**WHAT IS ASKED:** Reproduce the data below verbatim, every line from first to last.

**INFORMATION PROVIDED:**
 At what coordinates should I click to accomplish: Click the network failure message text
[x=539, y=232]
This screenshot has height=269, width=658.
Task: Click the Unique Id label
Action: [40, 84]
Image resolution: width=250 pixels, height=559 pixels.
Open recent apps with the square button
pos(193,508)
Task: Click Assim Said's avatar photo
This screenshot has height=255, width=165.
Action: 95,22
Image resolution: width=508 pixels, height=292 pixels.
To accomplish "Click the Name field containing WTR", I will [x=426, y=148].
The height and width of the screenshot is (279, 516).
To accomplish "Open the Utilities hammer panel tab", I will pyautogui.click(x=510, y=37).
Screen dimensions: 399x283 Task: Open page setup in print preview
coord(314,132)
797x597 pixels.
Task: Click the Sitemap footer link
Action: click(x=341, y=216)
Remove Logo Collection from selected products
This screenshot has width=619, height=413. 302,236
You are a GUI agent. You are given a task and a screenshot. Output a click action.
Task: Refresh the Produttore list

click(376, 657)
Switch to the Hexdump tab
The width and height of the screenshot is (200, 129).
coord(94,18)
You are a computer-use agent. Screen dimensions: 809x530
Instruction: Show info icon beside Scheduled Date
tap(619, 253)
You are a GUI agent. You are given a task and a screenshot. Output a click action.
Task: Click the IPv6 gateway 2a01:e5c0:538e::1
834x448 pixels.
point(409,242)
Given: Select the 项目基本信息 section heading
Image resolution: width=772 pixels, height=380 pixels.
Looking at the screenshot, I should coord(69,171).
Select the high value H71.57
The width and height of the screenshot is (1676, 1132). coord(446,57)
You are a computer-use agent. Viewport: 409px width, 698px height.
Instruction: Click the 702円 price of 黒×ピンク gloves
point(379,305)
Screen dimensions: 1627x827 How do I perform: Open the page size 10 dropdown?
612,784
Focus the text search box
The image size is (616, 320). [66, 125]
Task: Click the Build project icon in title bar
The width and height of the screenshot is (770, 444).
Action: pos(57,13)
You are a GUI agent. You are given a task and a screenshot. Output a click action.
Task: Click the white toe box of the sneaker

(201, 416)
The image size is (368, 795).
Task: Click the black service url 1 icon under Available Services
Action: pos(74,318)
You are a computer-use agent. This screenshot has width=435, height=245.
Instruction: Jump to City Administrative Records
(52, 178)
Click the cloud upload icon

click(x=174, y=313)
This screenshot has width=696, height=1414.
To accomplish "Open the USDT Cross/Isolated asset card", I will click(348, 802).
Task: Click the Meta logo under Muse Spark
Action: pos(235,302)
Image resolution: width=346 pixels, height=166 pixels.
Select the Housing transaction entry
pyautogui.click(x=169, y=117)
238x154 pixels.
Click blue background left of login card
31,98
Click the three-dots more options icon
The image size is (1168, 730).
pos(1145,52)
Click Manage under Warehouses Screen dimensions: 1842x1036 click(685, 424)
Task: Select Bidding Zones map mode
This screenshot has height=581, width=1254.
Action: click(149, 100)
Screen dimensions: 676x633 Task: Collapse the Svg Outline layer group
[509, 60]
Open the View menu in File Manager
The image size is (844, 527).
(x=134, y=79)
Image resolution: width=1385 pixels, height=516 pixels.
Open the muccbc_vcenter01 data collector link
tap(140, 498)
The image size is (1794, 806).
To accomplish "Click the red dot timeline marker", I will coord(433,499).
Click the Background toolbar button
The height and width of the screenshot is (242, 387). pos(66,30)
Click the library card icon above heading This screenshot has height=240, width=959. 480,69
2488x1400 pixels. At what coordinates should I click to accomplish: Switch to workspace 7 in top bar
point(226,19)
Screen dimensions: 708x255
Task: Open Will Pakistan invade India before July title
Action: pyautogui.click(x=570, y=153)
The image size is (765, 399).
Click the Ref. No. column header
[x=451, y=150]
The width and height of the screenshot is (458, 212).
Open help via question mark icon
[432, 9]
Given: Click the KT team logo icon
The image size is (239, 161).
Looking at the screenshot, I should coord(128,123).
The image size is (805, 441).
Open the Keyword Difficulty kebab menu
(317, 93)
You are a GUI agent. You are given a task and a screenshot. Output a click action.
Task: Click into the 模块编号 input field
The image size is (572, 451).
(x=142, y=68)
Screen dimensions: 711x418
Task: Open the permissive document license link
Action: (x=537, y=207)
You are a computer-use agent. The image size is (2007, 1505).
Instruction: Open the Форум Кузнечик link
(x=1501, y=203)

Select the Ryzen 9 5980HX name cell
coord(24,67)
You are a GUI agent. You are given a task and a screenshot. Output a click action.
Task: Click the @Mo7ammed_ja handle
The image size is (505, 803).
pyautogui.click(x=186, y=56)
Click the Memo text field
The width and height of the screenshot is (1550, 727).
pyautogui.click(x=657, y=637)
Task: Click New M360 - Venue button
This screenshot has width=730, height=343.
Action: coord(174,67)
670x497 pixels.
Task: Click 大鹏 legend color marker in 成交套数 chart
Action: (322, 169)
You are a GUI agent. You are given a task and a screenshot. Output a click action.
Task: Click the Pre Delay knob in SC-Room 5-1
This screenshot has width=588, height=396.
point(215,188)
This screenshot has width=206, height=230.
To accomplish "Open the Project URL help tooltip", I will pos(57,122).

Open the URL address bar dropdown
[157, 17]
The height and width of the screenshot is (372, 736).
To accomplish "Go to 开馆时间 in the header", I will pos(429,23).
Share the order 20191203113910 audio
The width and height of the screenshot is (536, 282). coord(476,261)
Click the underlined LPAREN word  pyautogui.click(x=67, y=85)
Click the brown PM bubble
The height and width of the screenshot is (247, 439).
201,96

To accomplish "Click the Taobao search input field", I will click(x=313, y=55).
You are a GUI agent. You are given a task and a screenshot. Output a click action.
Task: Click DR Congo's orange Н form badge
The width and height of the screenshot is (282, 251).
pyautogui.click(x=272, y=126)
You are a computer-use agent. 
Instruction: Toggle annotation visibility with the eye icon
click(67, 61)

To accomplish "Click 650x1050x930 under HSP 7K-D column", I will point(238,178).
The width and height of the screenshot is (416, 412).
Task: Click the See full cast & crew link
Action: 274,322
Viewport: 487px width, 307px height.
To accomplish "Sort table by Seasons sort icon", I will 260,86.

**FULL ANSWER:**
 At what coordinates should I click to accomplish: Click the network failure message text
[x=539, y=232]
This screenshot has height=269, width=658.
Task: Click the Unique Id label
Action: [40, 84]
Image resolution: width=250 pixels, height=559 pixels.
Open recent apps with the square button
pos(193,508)
Task: Click Assim Said's avatar photo
This screenshot has height=255, width=165.
Action: 95,22
Image resolution: width=508 pixels, height=292 pixels.
To accomplish "Click the Name field containing WTR", I will [x=426, y=148].
The height and width of the screenshot is (279, 516).
To accomplish "Open the Utilities hammer panel tab", I will pyautogui.click(x=510, y=37).
Screen dimensions: 399x283 Task: Open page setup in print preview
coord(314,132)
797x597 pixels.
Task: Click the Sitemap footer link
Action: click(x=341, y=216)
Remove Logo Collection from selected products
This screenshot has width=619, height=413. 302,236
You are a GUI agent. You are given a task and a screenshot. Output a click action.
Task: Refresh the Produttore list

click(376, 657)
Switch to the Hexdump tab
The width and height of the screenshot is (200, 129).
coord(94,18)
You are a computer-use agent. Screen dimensions: 809x530
Instruction: Show info icon beside Scheduled Date
tap(619, 253)
You are a GUI agent. You are given a task and a screenshot. Output a click action.
Task: Click the IPv6 gateway 2a01:e5c0:538e::1
834x448 pixels.
point(409,242)
Given: Select the 项目基本信息 section heading
Image resolution: width=772 pixels, height=380 pixels.
Looking at the screenshot, I should coord(69,171).
Select the high value H71.57
The width and height of the screenshot is (1676, 1132). coord(446,57)
You are a computer-use agent. Viewport: 409px width, 698px height.
Instruction: Click the 702円 price of 黒×ピンク gloves
point(379,305)
Screen dimensions: 1627x827 How do I perform: Open the page size 10 dropdown?
612,784
Focus the text search box
The image size is (616, 320). [66, 125]
Task: Click the Build project icon in title bar
The width and height of the screenshot is (770, 444).
Action: pos(57,13)
You are a GUI agent. You are given a task and a screenshot. Output a click action.
Task: Click the white toe box of the sneaker

(201, 416)
The image size is (368, 795).
Task: Click the black service url 1 icon under Available Services
Action: pos(74,318)
You are a computer-use agent. This screenshot has width=435, height=245.
Instruction: Jump to City Administrative Records
(52, 178)
Click the cloud upload icon

click(x=174, y=313)
This screenshot has width=696, height=1414.
To accomplish "Open the USDT Cross/Isolated asset card", I will click(348, 802).
Task: Click the Meta logo under Muse Spark
Action: pos(235,302)
Image resolution: width=346 pixels, height=166 pixels.
Select the Housing transaction entry
pyautogui.click(x=169, y=117)
238x154 pixels.
Click blue background left of login card
31,98
Click the three-dots more options icon
The image size is (1168, 730).
pos(1145,52)
Click Manage under Warehouses Screen dimensions: 1842x1036 click(685, 424)
Task: Select Bidding Zones map mode
This screenshot has height=581, width=1254.
Action: click(149, 100)
Screen dimensions: 676x633 Task: Collapse the Svg Outline layer group
[509, 60]
Open the View menu in File Manager
The image size is (844, 527).
(x=134, y=79)
Image resolution: width=1385 pixels, height=516 pixels.
Open the muccbc_vcenter01 data collector link
tap(140, 498)
The image size is (1794, 806).
To accomplish "Click the red dot timeline marker", I will coord(433,499).
Click the Background toolbar button
The height and width of the screenshot is (242, 387). pos(66,30)
Click the library card icon above heading This screenshot has height=240, width=959. 480,69
2488x1400 pixels. At what coordinates should I click to accomplish: Switch to workspace 7 in top bar
point(226,19)
Screen dimensions: 708x255
Task: Open Will Pakistan invade India before July title
Action: pyautogui.click(x=570, y=153)
The image size is (765, 399).
Click the Ref. No. column header
[x=451, y=150]
The width and height of the screenshot is (458, 212).
Open help via question mark icon
[432, 9]
Given: Click the KT team logo icon
The image size is (239, 161).
Looking at the screenshot, I should coord(128,123).
The image size is (805, 441).
Open the Keyword Difficulty kebab menu
(317, 93)
You are a GUI agent. You are given a task and a screenshot. Output a click action.
Task: Click into the 模块编号 input field
The image size is (572, 451).
(x=142, y=68)
Screen dimensions: 711x418
Task: Open the permissive document license link
Action: (x=537, y=207)
You are a computer-use agent. The image size is (2007, 1505).
Instruction: Open the Форум Кузнечик link
(x=1501, y=203)

Select the Ryzen 9 5980HX name cell
coord(24,67)
You are a GUI agent. You are given a task and a screenshot. Output a click action.
Task: Click the @Mo7ammed_ja handle
The image size is (505, 803).
pyautogui.click(x=186, y=56)
Click the Memo text field
The width and height of the screenshot is (1550, 727).
pyautogui.click(x=657, y=637)
Task: Click New M360 - Venue button
This screenshot has width=730, height=343.
Action: coord(174,67)
670x497 pixels.
Task: Click 大鹏 legend color marker in 成交套数 chart
Action: (322, 169)
You are a GUI agent. You are given a task and a screenshot. Output a click action.
Task: Click the Pre Delay knob in SC-Room 5-1
This screenshot has width=588, height=396.
point(215,188)
This screenshot has width=206, height=230.
To accomplish "Open the Project URL help tooltip", I will pos(57,122).

Open the URL address bar dropdown
[157, 17]
The height and width of the screenshot is (372, 736).
To accomplish "Go to 开馆时间 in the header", I will pos(429,23).
Share the order 20191203113910 audio
The width and height of the screenshot is (536, 282). coord(476,261)
Click the underlined LPAREN word  pyautogui.click(x=67, y=85)
Click the brown PM bubble
The height and width of the screenshot is (247, 439).
201,96

To accomplish "Click the Taobao search input field", I will click(x=313, y=55).
You are a GUI agent. You are given a task and a screenshot. Output a click action.
Task: Click DR Congo's orange Н form badge
The width and height of the screenshot is (282, 251).
pyautogui.click(x=272, y=126)
You are a computer-use agent. 
Instruction: Toggle annotation visibility with the eye icon
click(67, 61)

To accomplish "Click 650x1050x930 under HSP 7K-D column", I will point(238,178).
The width and height of the screenshot is (416, 412).
Task: Click the See full cast & crew link
Action: 274,322
Viewport: 487px width, 307px height.
To accomplish "Sort table by Seasons sort icon", I will 260,86.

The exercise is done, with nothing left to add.